── GIVEN DATA
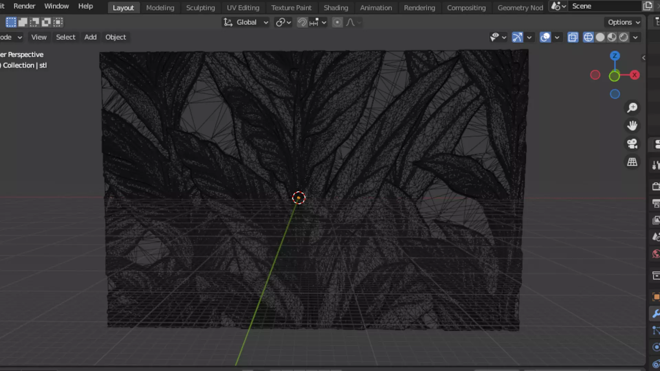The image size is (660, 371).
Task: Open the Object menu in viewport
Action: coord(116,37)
────
── GIVEN DATA
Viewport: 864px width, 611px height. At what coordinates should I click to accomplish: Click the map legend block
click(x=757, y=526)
────
── GIVEN DATA
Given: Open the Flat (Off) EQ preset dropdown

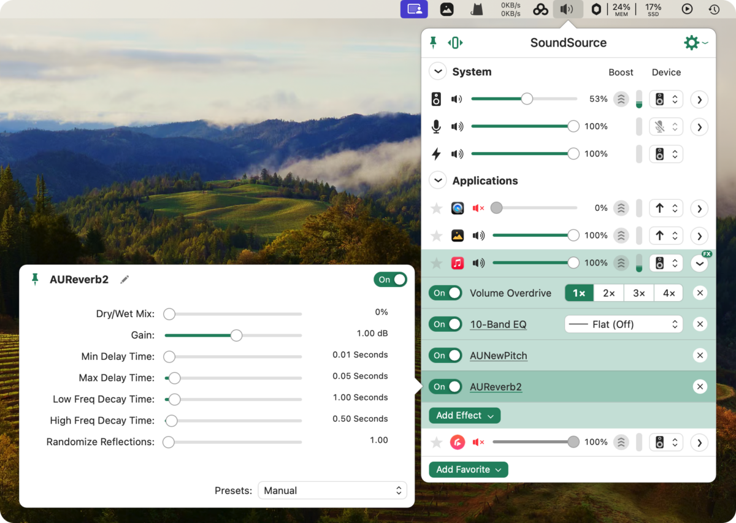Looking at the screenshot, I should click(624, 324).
────
Give the listing from the line containing "The image size is (660, 371)." through the line containing "Action: coord(116,37)", both included, as a numbered list with blank lines skipped. Leave the pictures out.

1. The image size is (660, 371).
2. Task: Open the Object menu in viewport
3. Action: coord(116,37)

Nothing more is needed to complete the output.